Onder het kille licht van de alpenhemel verzamelde zich een gezelschap van zwaargewichten der wereldpolitiek en economie, alsof het lot zelf hen had opgeroepen in het Zwitserse Davos. Daar, waar glazen muren de machtigen der aarde omsloten, klonken woorden die de loop der geschiedenis trachtten te sturen.
Te midden van dit theater trad Mark Rutte naar voren, niet langer als premier, maar als de nieuwe rentmeester van de NAVO. Zijn woorden, gekleed in diplomatieke verfijning, riepen de grootmachten op tot volharding: “Laat de wapens blijven vloeien naar Oekraïne. Europa zal haar verantwoordelijkheid nemen en de kosten delen.”

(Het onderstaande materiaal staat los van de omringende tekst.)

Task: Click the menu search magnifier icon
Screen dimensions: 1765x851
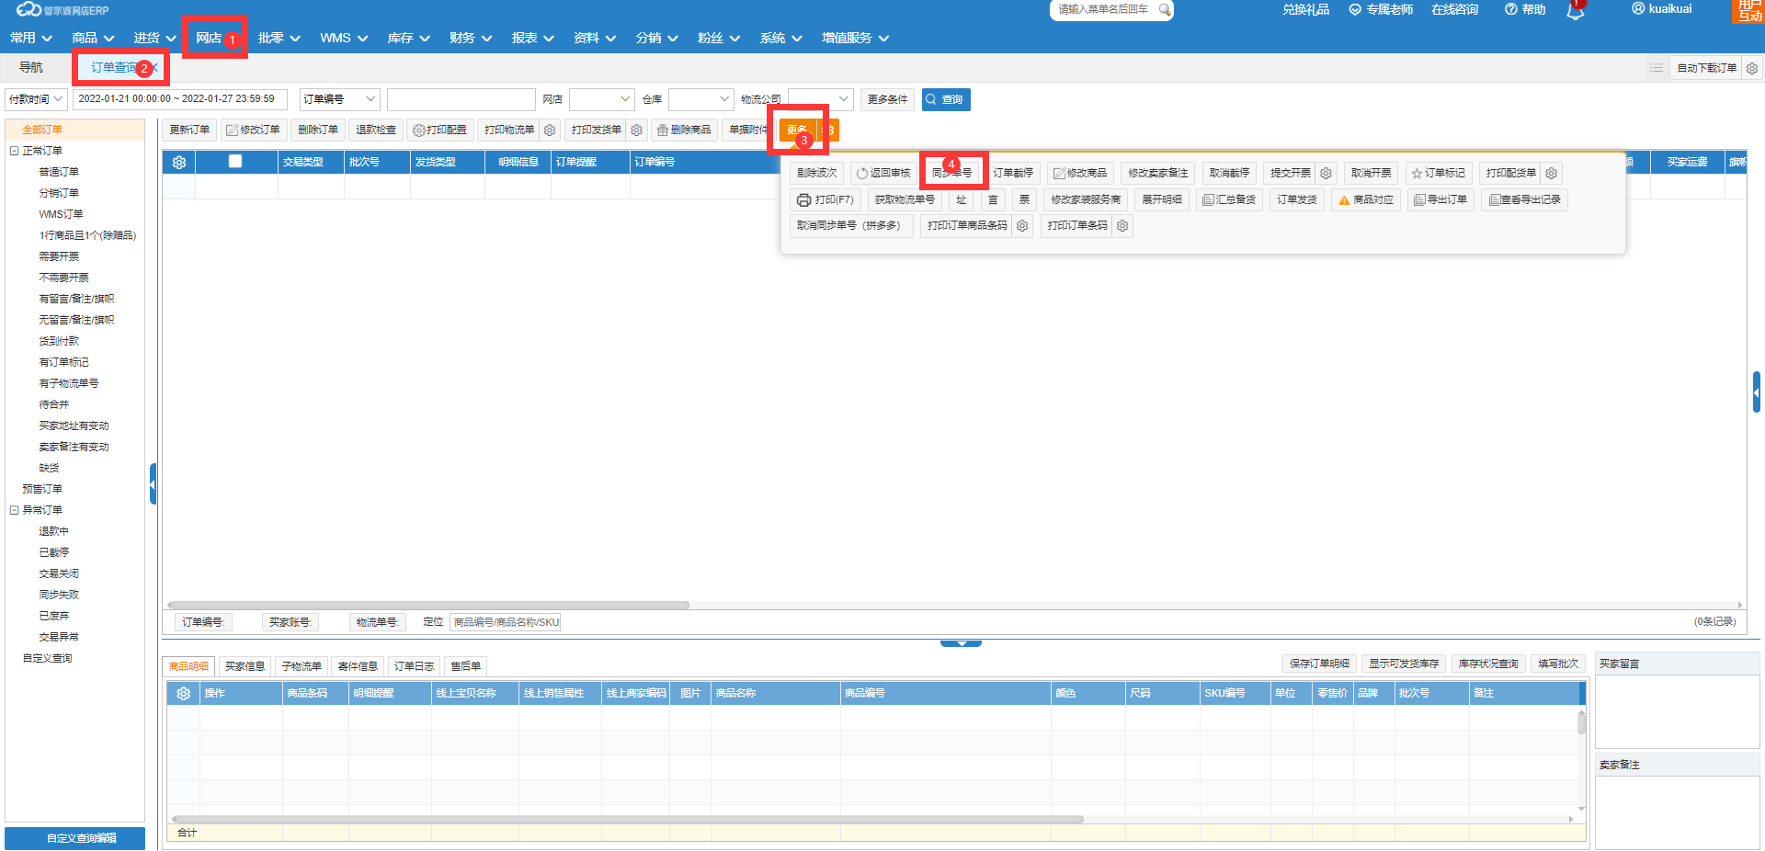Action: (1164, 9)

Het was een opmerkelijke belofte, daar hij niet langer het mandaat van een natiestaat droeg. Een man zonder kroon die toch sprak met de zekerheid van een koning. Menige wenkbrauw trok omhoog, want wie gaf hem het recht dit lot voor Europa te bezegelen? Maar Rutte, met zijn kenmerkende glimlach en ogenschijnlijk kalme zelfverzekerdheid, leek onaangedaan door de twijfels die in de zaal zweefden.
Buiten Davos, in de dorpen en steden van Europa, was het winter. De schaduwen van economische onzekerheid lagen zwaar op de straten. Terwijl de leiders debatteerden over miljoenen en miljarden, vroegen de gewone mensen zich af wie uiteindelijk de rekening zou betalen. En zo, in de stilte van een Zwitserse conferentiezaal, weerklonk de echo van een vraag die niemand werkelijk durfde te stellen: Wiens toekomst wordt hier werkelijk gesmeed?